16 year old Indian boy claims breast cancer cure
Krtin Nithiyanandam, a 16-year-old Indian-origin boy from Surrey in UK has claimed to have found a treatment for the most deadly form of breast cancer.
Krtin thinks he has devised a way to turn the triple negative breast cancer into a kind which responds to drugs.
Every year around 7,500 women are diagnosed with triple negative breast cancer, a type of cancer that does not respond to today’s most effective drugs.
Many breast cancers happen because of oestrogen, progesterone or growth chemicals, and drugs that can block these such as tamoxifen, make effective treatments.
‘Most cancers have receptors on their surface which bind to drugs, but triple negative don’t have receptors so the drugs don’t work,’ Krtin said.
Triple negative can be only treated with a combination of surgery, radiation and chemotherapy.
Researchers have found that some women with triple negative cancer respond very well to treatment while others quickly decline.
The problem lies in whether the cancer cells are “differentiated” or not. Differentiated means they look more like healthy cells and tend to grow and multiply quite slowly, and are less aggressive.

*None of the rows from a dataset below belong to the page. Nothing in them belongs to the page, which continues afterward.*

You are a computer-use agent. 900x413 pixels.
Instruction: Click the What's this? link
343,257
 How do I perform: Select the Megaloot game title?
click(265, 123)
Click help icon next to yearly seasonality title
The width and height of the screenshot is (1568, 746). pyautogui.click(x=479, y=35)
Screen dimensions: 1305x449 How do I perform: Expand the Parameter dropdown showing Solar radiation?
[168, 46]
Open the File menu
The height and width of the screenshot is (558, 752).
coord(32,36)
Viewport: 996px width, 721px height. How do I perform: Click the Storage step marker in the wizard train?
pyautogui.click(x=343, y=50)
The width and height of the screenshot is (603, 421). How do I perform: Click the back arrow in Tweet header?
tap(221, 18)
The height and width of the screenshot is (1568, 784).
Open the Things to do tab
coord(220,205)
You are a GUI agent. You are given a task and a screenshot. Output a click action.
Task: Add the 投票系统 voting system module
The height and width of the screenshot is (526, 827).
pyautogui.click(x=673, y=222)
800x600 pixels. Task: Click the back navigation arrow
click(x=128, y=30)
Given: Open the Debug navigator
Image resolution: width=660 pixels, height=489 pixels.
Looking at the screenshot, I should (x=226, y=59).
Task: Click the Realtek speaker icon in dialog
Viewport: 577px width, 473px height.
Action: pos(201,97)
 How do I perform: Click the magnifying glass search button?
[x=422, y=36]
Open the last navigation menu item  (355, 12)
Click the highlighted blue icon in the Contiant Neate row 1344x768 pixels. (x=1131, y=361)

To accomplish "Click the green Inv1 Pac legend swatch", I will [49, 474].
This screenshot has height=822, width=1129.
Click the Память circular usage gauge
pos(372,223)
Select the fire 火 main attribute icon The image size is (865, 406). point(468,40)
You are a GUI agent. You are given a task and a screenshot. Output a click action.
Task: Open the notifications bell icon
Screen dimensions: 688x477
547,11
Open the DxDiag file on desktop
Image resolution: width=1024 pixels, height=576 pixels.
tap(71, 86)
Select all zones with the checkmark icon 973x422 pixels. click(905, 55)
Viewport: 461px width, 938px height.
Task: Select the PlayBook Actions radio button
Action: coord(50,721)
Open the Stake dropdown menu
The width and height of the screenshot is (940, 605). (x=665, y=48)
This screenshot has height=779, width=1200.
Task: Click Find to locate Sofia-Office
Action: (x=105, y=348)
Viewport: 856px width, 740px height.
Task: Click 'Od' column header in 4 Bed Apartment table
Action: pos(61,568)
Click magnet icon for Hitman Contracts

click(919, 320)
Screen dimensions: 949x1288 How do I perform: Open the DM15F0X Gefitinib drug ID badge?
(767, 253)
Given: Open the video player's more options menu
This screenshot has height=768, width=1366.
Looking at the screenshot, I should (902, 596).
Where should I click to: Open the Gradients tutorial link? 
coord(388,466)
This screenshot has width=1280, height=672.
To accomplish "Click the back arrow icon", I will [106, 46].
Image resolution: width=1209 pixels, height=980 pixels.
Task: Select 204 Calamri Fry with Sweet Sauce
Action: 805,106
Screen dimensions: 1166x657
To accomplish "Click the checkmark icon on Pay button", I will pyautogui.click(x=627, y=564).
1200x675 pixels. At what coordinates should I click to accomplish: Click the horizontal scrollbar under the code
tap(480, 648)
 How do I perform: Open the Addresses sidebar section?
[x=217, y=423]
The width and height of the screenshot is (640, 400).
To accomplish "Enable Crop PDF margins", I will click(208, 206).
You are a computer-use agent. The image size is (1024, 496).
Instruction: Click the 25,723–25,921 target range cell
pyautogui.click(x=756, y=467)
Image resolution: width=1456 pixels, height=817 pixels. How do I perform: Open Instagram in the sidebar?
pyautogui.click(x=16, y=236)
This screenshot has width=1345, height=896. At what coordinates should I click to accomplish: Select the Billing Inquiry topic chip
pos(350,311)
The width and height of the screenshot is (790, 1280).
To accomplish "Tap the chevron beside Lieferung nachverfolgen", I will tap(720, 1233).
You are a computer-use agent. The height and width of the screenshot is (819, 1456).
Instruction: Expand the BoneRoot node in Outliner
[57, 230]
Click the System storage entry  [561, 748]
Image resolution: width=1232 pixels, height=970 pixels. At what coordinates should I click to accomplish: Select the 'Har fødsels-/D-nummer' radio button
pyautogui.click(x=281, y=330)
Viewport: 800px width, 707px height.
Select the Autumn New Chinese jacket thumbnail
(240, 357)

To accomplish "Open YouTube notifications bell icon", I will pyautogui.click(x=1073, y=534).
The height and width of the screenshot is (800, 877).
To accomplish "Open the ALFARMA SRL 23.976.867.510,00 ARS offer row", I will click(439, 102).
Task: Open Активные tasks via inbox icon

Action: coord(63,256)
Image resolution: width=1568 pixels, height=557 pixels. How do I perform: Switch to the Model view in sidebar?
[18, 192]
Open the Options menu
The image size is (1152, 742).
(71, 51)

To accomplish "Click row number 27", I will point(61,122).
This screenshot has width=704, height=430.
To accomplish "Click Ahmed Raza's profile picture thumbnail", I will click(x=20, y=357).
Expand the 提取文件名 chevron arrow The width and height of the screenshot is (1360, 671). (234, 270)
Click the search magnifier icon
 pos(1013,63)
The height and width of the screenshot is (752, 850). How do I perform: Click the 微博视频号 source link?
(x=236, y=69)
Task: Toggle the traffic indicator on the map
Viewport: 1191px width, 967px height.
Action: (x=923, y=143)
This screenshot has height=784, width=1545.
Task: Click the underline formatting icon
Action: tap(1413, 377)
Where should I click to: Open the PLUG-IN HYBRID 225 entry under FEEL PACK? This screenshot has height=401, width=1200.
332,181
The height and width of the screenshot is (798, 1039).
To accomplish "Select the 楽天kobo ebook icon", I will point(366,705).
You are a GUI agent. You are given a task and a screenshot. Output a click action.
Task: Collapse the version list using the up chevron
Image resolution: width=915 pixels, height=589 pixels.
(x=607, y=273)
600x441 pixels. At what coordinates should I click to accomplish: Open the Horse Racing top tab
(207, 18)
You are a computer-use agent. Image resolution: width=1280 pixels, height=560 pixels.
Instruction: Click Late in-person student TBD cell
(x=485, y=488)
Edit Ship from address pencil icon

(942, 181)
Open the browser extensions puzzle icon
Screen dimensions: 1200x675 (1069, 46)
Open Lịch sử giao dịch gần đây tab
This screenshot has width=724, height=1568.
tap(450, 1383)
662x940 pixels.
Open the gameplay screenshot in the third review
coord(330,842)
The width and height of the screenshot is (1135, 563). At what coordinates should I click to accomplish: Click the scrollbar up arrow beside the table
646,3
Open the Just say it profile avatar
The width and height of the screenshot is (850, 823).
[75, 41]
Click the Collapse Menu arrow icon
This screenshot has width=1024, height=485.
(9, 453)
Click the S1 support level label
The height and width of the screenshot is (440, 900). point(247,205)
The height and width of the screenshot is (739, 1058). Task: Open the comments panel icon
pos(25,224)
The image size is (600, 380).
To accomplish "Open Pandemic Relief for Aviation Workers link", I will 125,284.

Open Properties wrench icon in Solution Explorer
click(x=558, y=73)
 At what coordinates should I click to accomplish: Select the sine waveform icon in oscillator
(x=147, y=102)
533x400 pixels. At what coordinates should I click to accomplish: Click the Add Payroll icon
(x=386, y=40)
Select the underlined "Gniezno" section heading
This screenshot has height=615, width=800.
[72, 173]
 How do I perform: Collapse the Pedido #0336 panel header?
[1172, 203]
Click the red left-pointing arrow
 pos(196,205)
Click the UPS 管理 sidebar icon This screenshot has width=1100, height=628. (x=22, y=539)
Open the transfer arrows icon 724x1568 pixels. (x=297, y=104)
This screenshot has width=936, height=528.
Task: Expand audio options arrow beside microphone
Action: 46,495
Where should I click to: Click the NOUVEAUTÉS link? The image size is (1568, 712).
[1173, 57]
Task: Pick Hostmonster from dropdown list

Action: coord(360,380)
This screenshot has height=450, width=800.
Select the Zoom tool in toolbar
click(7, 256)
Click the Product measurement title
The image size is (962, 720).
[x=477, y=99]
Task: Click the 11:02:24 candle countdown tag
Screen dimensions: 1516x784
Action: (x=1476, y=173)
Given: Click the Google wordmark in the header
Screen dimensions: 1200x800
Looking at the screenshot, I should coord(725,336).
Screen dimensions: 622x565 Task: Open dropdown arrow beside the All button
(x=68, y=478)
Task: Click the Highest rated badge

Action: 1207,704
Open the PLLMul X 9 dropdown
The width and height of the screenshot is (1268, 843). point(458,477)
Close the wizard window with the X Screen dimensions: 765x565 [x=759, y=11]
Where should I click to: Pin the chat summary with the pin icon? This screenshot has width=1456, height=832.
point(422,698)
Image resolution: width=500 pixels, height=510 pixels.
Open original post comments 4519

However, when cancer cells are “undifferentiated” they get stuck in a dangerous primitive form, never turning into recognisable breast tissue, and spreading quickly, leading to high-grade tumours.
Krtin said, ‘The goal is to turn the cancer back to a state where it can be treated. The ID4 protein stops undifferentiated stem cell cancers from differentiating, so you have to block ID4 to allow the cancer to differentiate.’
Earlier Krtin won the Google Science Fair for creating an Alzheimer test which can spot the disease 10 years before diagnosis.